# DATA RECORDS
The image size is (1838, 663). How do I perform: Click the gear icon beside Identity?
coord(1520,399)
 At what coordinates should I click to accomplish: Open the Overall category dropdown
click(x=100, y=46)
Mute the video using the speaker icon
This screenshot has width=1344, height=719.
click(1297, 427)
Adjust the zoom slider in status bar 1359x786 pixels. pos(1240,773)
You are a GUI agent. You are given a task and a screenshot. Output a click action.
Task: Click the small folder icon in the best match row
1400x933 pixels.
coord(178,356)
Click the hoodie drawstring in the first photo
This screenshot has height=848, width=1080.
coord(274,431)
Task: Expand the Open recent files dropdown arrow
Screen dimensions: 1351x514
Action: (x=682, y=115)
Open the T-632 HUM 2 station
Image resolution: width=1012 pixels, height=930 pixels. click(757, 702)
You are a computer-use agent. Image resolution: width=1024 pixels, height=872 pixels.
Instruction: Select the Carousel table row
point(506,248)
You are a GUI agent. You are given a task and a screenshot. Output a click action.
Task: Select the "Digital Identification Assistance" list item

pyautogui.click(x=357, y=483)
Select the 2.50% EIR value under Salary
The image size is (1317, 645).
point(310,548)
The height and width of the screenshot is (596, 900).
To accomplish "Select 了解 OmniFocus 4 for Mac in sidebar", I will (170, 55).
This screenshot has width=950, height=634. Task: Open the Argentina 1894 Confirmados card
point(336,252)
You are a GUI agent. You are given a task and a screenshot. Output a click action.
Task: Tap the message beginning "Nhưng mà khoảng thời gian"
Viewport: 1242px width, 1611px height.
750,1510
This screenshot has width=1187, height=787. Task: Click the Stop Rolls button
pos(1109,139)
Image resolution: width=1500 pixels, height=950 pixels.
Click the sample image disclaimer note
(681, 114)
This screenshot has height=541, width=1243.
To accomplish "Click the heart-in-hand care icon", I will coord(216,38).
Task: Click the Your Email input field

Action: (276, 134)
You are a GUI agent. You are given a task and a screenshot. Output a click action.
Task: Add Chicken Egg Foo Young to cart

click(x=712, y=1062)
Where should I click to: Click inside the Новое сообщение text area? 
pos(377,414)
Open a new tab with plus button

# EXERCISE GOAL
Give the listing again in full, with every line intact.

# SOLUTION BELOW
The image size is (1838, 663). How do I perform: Click the gear icon beside Identity?
coord(1520,399)
 At what coordinates should I click to accomplish: Open the Overall category dropdown
click(x=100, y=46)
Mute the video using the speaker icon
This screenshot has width=1344, height=719.
click(1297, 427)
Adjust the zoom slider in status bar 1359x786 pixels. pos(1240,773)
You are a GUI agent. You are given a task and a screenshot. Output a click action.
Task: Click the small folder icon in the best match row
1400x933 pixels.
coord(178,356)
Click the hoodie drawstring in the first photo
This screenshot has height=848, width=1080.
coord(274,431)
Task: Expand the Open recent files dropdown arrow
Screen dimensions: 1351x514
Action: (x=682, y=115)
Open the T-632 HUM 2 station
Image resolution: width=1012 pixels, height=930 pixels. click(757, 702)
You are a computer-use agent. Image resolution: width=1024 pixels, height=872 pixels.
Instruction: Select the Carousel table row
point(506,248)
You are a GUI agent. You are given a task and a screenshot. Output a click action.
Task: Select the "Digital Identification Assistance" list item

pyautogui.click(x=357, y=483)
Select the 2.50% EIR value under Salary
The image size is (1317, 645).
point(310,548)
The height and width of the screenshot is (596, 900).
To accomplish "Select 了解 OmniFocus 4 for Mac in sidebar", I will (170, 55).
This screenshot has width=950, height=634. Task: Open the Argentina 1894 Confirmados card
point(336,252)
You are a GUI agent. You are given a task and a screenshot. Output a click action.
Task: Tap the message beginning "Nhưng mà khoảng thời gian"
Viewport: 1242px width, 1611px height.
750,1510
This screenshot has width=1187, height=787. Task: Click the Stop Rolls button
pos(1109,139)
Image resolution: width=1500 pixels, height=950 pixels.
Click the sample image disclaimer note
(681, 114)
This screenshot has height=541, width=1243.
To accomplish "Click the heart-in-hand care icon", I will coord(216,38).
Task: Click the Your Email input field

Action: (276, 134)
You are a GUI agent. You are given a task and a screenshot. Output a click action.
Task: Add Chicken Egg Foo Young to cart

click(x=712, y=1062)
Where should I click to: Click inside the Новое сообщение text area? 
pos(377,414)
Open a new tab with plus button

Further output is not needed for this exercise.